18. En troisième lieu, aux termes de l’article L. 612-8 du code de l’entrée et du séjour des étrangers et du droit d’asile : « Lorsque l’étranger n’est pas dans une situation mentionnée aux articles L. 612-6 et L. 612-7, l’autorité administrative peut assortir la décision portant obligation de quitter le territoire français d’une interdiction de retour sur le territoire français. Les effets de cette interdiction cessent à l’expiration d’une durée, fixée par l’autorité administrative, qui ne peut excéder cinq ans à compter de l’exécution de l’obligation de quitter le territoire français ». Aux termes de l’article L. 612-10 du même code : « Pour fixer la durée des interdictions de retour mentionnées aux articles L. 612-6 et L. 612-7, l’autorité administrative tient compte de la durée de présence de l’étranger sur le territoire français, de la nature et de l’ancienneté de ses liens avec la France, de la circonstance qu’il a déjà fait l’objet ou non d’une mesure d’éloignement et de la menace pour l’ordre public que représente sa présence sur le territoire français. / Il en est de même pour l’édiction et la durée de l’interdiction de retour mentionnée à l’article L. 612-8 (…). » Aux termes de l’article L. 613-2 du même code : « Les décisions (…) d’interdiction de retour (…) sont distinctes de la décision portant obligation de quitter le territoire français. Elles sont motivées ».

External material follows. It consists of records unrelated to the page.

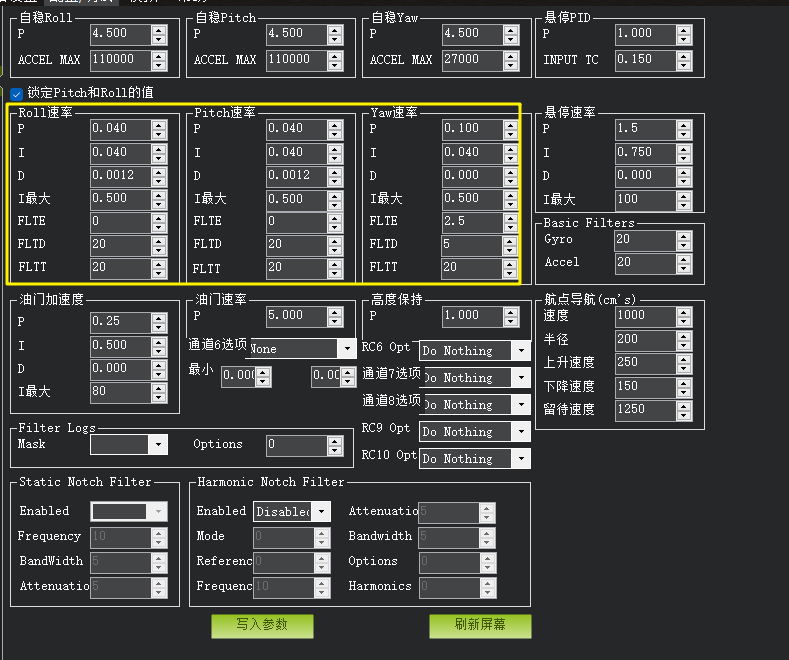Decrease 油门加速度 I最大 with the down arrow
This screenshot has width=789, height=660.
159,397
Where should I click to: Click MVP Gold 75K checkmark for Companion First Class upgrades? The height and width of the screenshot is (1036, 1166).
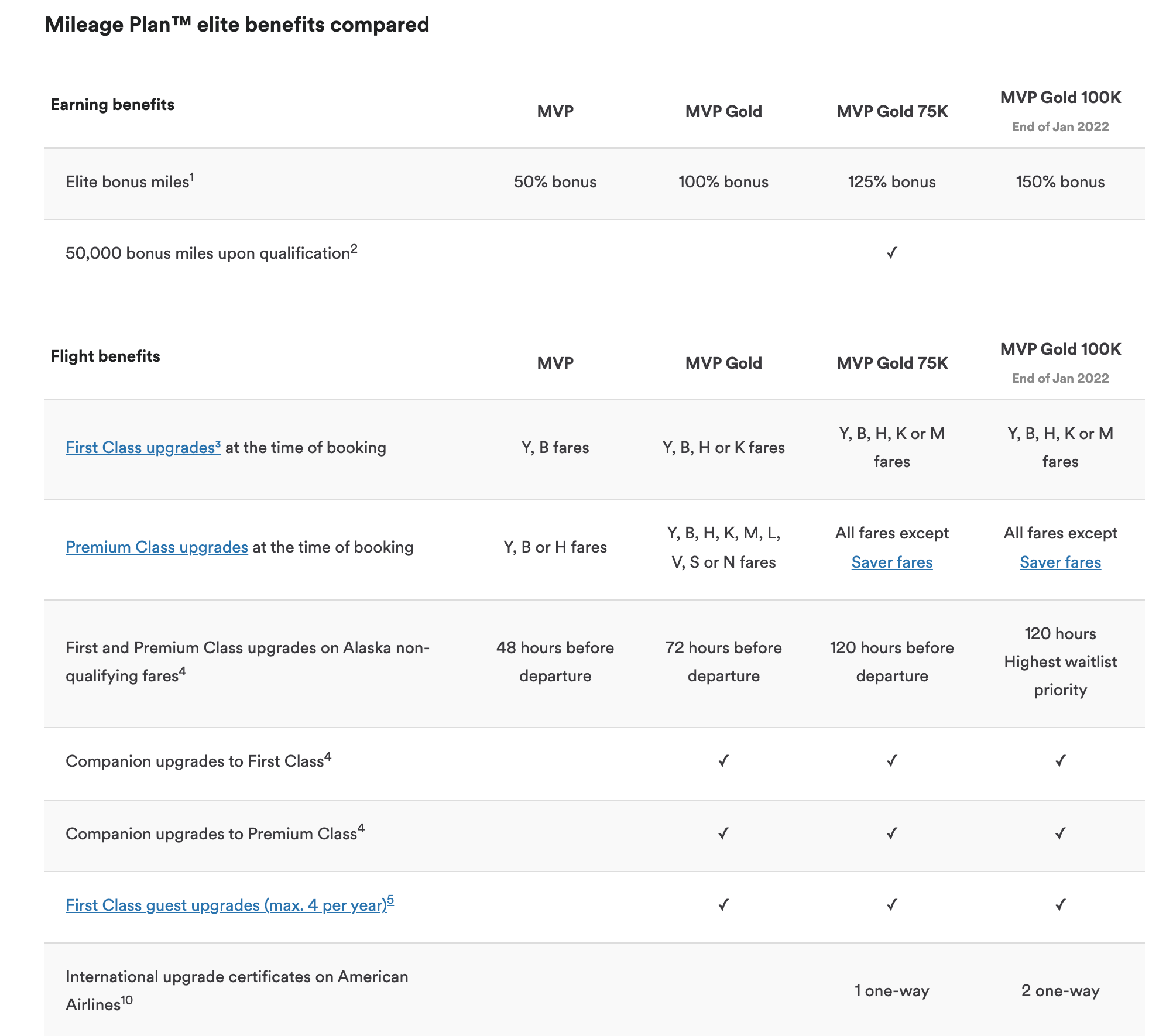click(891, 761)
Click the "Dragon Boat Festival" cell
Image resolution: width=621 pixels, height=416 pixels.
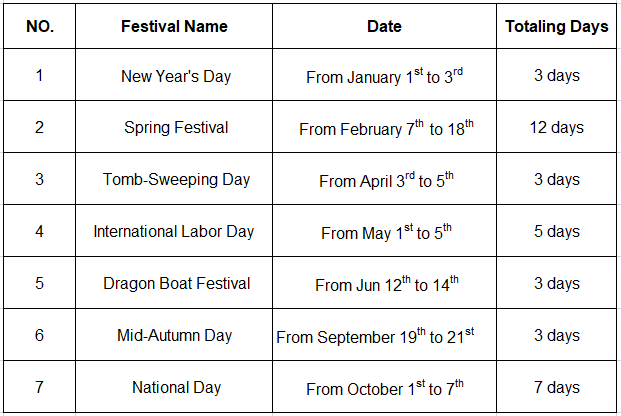176,284
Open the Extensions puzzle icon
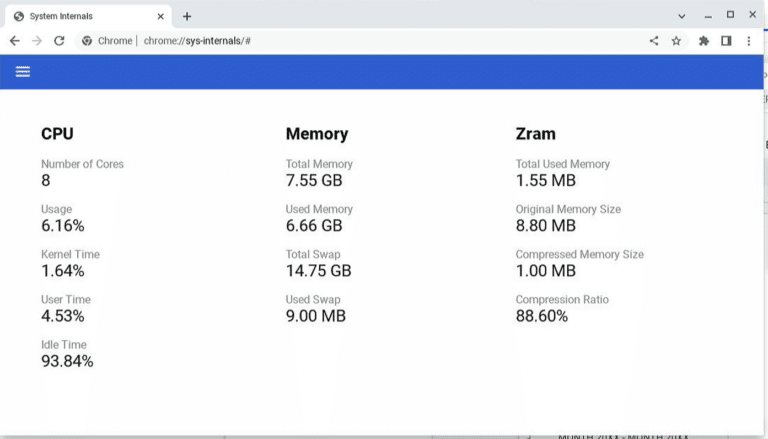 [704, 41]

19. D’une part, la décision en litige vise l’article L. 612-8 du code de l’entrée et du séjour des étrangers et du droit d’asile. Il ressort des termes de cette décision que la préfète de la Loire a pris en compte l’ensemble des critères prévus par les dispositions précitées pour édicter, au regard de la situation de Mme A…, l’interdiction de retour et fixer sa durée. Ainsi, cette décision, qui comporte l’énoncé des considérations de fait et de droit qui la fondent, est suffisamment motivée et n’est pas entachée d’erreur de droit.
20. D’autre part, ainsi qu’il a été dit ci-dessus, la requérante ne dispose d’aucune attache personnelle ou familiale particulière en France. Bien qu’elle ne représente pas une menace à l’ordre public et n’a pas fait l’objet précédemment d’une obligation de quitter le territoire français, la décision attaquée ne présente pas un caractère disproportionné, tant dans son principe que dans sa durée, et n’est, par suite, pas entachée d’une erreur d’appréciation ni ne méconnaît les dispositions des articles L. 612-8 et L. 612-10 du code de l’entrée et du séjour des étrangers et du droit d’asile.
21. Il résulte de tout ce qui précède que les conclusions à fin d’annulation présentées par Mme A… doivent être rejetées.
Sur les conclusions à fin d’injonction :
22. Le présent jugement, qui rejette les conclusions tendant à l’annulation des décisions attaquées, n’implique aucune mesure d’exécution. Par suite, les conclusions à fin d’injonction présentées par Mme A… doivent être rejetées.
Sur les frais liés au litige :
23. Les dispositions de l’article L. 761-1 du code de justice administrative font en tout état de cause obstacle à ce qu’il soit mis à la charge de l’Etat, qui n’est pas la partie perdante dans la présente instance, la somme demandée au titre des frais liés au litige.
D E C I D E :
Article 1er : La requête de Mme A… est rejetée.
Article 2 : Le présent jugement sera notifié à Mme C… D… A… et à la préfète de la Loire.
Délibéré après l’audience du 27 février 2026, à laquelle siégeaient :
Mme Mariller, présidente de juridiction,
M. B…, 1er vice-président,
Mme Vaccaro-Planchet, vice-présidente.
Rendu public par mise à disposition au greffe le 13 mars 2026.
La présidente-rapporteure,
C. Mariller
Le 1er vice-président,
J. B…
La greffière,
I. Rignol
La République mande et ordonne à la préfète de la Loire en ce qui la concerne ou à tous commissaires de justice à ce requis en ce qui concerne les voies de droit commun contre les parties privées, de pourvoir à l’exécution de la présente décision.